> **READING PASSAGE**
==========
Hanging with TheFrey
Richard Ouzounian - Toronto Star
Apr. 8, 2003. 01:00 AM
Chasing the characters around Graydon Hall Manor during the performance of Tamara can be great fun, but a subtle play would be much more appropriate for such a unique setting.
Tamara is not just another play
Performance takes place in a mansion
Clever concept plagued by weak script
By John Krizanc. Directed by Richard Rose. Until April 13 at Graydon Hall Manor, 185 Graydon Hall Dr. 416-973-4000.
The secret is to keep moving.
If you decide to see Tamara, which opened Sunday night at Graydon Hall Manor, you might be well advised (for the first act, anyway) to do as I did and follow Ellen Dubin, who plays Emilia Pavese, the kleptomanical housemaid of easy morals.
Boy, does she move!
I spent most of the show's first hour running up and down stairs, dashing in and out of rooms, pushing past people and grasping for bits of information.
That was the fun part.
But in Act II when I actually had to heed the plot, characters and dialogue, it got a lot less interesting.
John Krizanc's play is a melodramatic concoction set in the Italy of 1927 when Mussolini's fascists were solidifying their hold on the country.
It focuses on poet Gabriele D'Annunzio and the kaleidoscope of political and sexual intrigue that swirls around him.
But you don't go to Tamara for the story. You go for how it's told. This living movie is set not in a theatre, but all over a spacious mansion, and although every room is alive with activity for most of the evening, you have to choose which of 10 characters you're going to follow.
Consequently, there is no such thing as "a right way" to see the show. Everyone is going to miss something, and that's just how it goes. So should you see it?
Well, the strength of Tamara is in its clever concept and bravura execution, courtesy of director Richard Rose, rather than in its incredibly feeble script.
Krizanc writes here in three styles, none of them all that admirable:
The epigrammatic: "Perhaps the house has gotten bigger. Perhaps we've gotten smaller." Everybody starts to sound like they're on a Fascist version of Gilmore Girls.
==========
> **WORK INSTRUCTIONS**
(A) Decide whether each statement agrees with the Tamara review. Answer yes or no for each, and quote the words of the review that decide it. (i) Tamara opened on a Sunday night at Graydon Hall Manor. (ii) The play is set in the Italy of 1937. (iii) The reviewer found Act II more interesting than the show's first hour.
(B) Transcribe the part of the Tamara review that opens with the words containing "Tamara is not" and closes with "the fun part.".
(C) Write the next part of the Tamara review, picking up after its last sentence.

> **EXTRACTED ENTRIES**
==========
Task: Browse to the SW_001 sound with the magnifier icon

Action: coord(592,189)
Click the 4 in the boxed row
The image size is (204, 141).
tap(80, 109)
==========
> **RESPONSES TO THE EXERCISE**
(A)
(i) Yes: "which opened Sunday night at Graydon Hall Manor"
(ii) No: "set in the Italy of 1927"
(iii) No: "But in Act II when I actually had to heed the plot, characters and dialogue, it got a lot less interesting."

(B)
Tamara is not just another play
Performance takes place in a mansion
Clever concept plagued by weak script
By John Krizanc. Directed by Richard Rose. Until April 13 at Graydon Hall Manor, 185 Graydon Hall Dr. 416-973-4000.
The secret is to keep moving.
If you decide to see Tamara, which opened Sunday night at Graydon Hall Manor, you might be well advised (for the first act, anyway) to do as I did and follow Ellen Dubin, who plays Emilia Pavese, the kleptomanical housemaid of easy morals.
Boy, does she move!
I spent most of the show's first hour running up and down stairs, dashing in and out of rooms, pushing past people and grasping for bits of information.
That was the fun part.

(C)
The self-analytical: "Rome! Venice! I don't care about you men and your cities." Characters keep taking their own temperatures as though they were in an unstaffed walk-in clinic.
The narrative: Lines such as, "As long as Finzi thinks Dante doesn't know about Mario and me," are just as hard to follow as they seem to be and there's an awful lot of them.
No matter how kinetic the staging is, a text like this eventually slows to a leaden crawl.
The actors that I spent the most time with varied widely in quality. Ellin Dubin as the housemaid was solidly and subtly in character throughout, while Victor Ertmanis huffed and growled to fine effect as a sinister fascist.
On the other hand, Roger McKeen grew dull rather quickly as the faithful Dante and Dan Lett lacked the charm and sexual magnetism necessary to play the chauffeur Mario.
I grew to wonder if the whole project suffered from a serious internal flaw. When actors are going to be playing vital scenes less than a foot away from you, it might be a better idea if they were telling a subtle and delicate story, rather than a loud and boisterous one.
As for the pros and cons of the experience, I've visited far less impressive houses, but I've seen far more impressive plays.